Penske trucks have been parking outside Burge, Hillcrest and Mayflower residence halls since Wednesday — when official dorm move-out began — to take items like clothes, furniture, electronics, shelves, desks and appliances to Goodwill.

“We’re getting lots of full-length mirrors,” said Beth MacKenzie, UI Office of Sustainability recycling coordinator. “Apparently the res halls don’t have big enough mirrors in them.”

What the collectors don’t accept: anything broken or dirty.

“It’s the would-you-buy-it test,” MacKenzie said.

Inside the halls, barrels and bins have been collecting donations for the Crisis Center — including perishable food, cleaning supplies and unopened toiletries.

The program, coordinated by the UI Office of Sustainability and University Housing and Dining, for the first time this year accepted bicycle donations for the Iowa City Bike Library.

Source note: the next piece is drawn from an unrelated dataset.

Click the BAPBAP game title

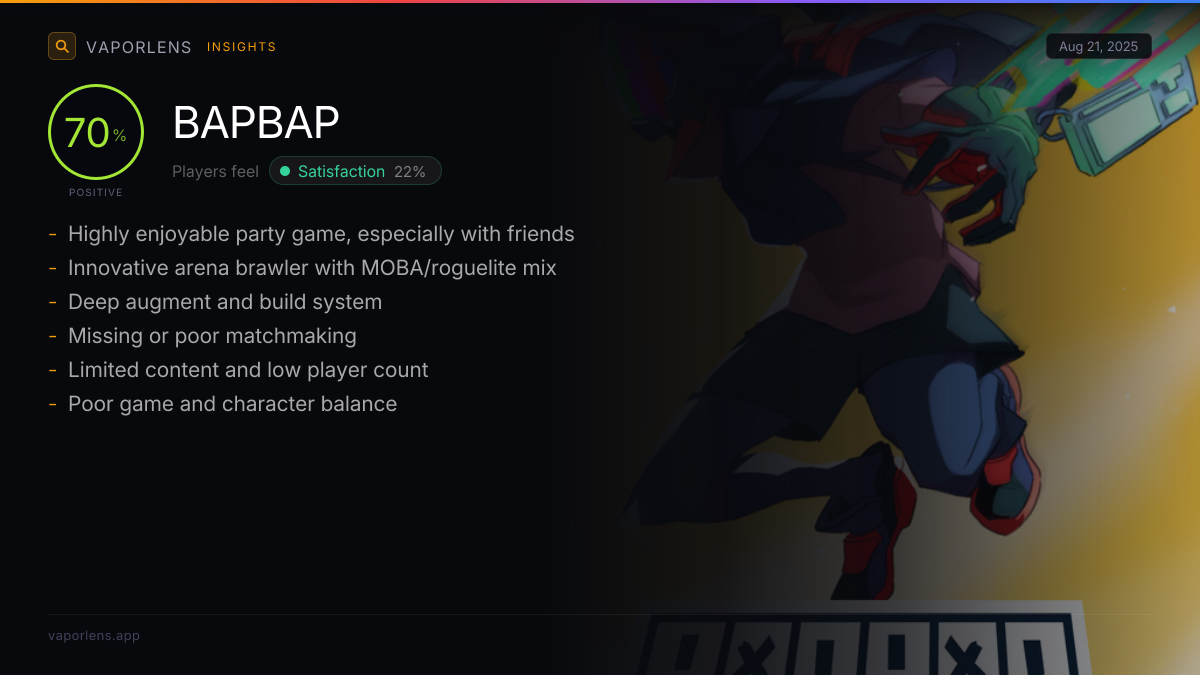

Collections will continue through noon Saturday — when all 6,000-plus UI residence hall students have to be out.


Since 2010, the effort has amassed more than 43,000 pounds of clothes, furniture, food and household and personal items for the local service agencies — nearly twice the total weight of all the players on the 2017 Hawkeye football roster, UI News Services points out.

This spring’s goal is to collect more than 10,000 pounds of donated items, according to MacKenzie.

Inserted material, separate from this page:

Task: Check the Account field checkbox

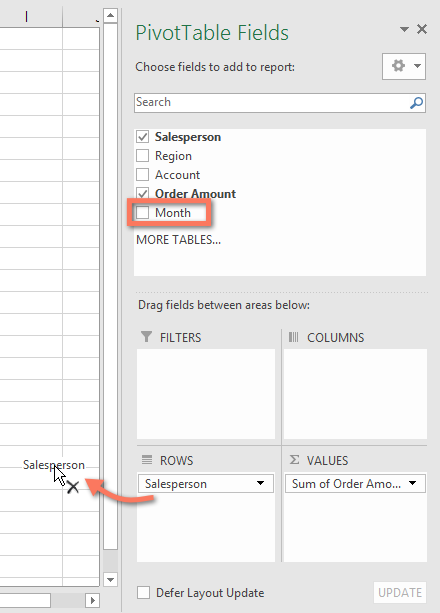Action: (142, 174)
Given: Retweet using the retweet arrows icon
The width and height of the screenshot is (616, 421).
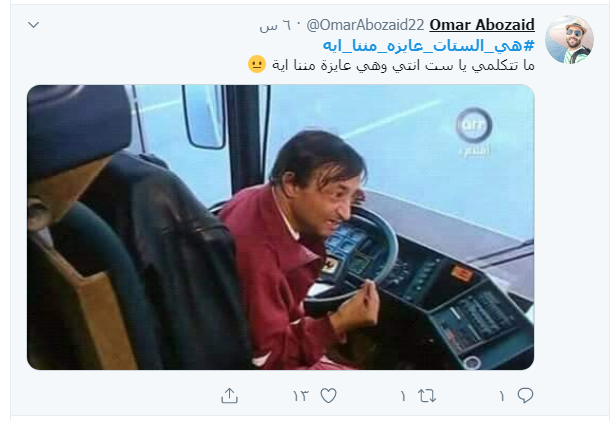Looking at the screenshot, I should [x=427, y=395].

“Today is going to be really busy,” she said just before noon Friday — as some of the 80-some volunteers lifted shelves onto the truck and checked out pants someone gave up.

Down the street from the move-out buzz, new graduates threw caps and posed for photos in front of the Old Capitol, flanked by cloudless azure blue. About 4,800 UI students are expected to receive their degrees this weekend in commencement ceremonies that began Thursday with the College of Pharmacy and are to continue through May 26 with the College of Dentistry.

Most ceremonies are scheduled for Friday and Saturday, including the Tippie College of Business MBA commencement, where seasoned corporate CEO and longtime UI benefactor Jerre Stead spoke Friday morning.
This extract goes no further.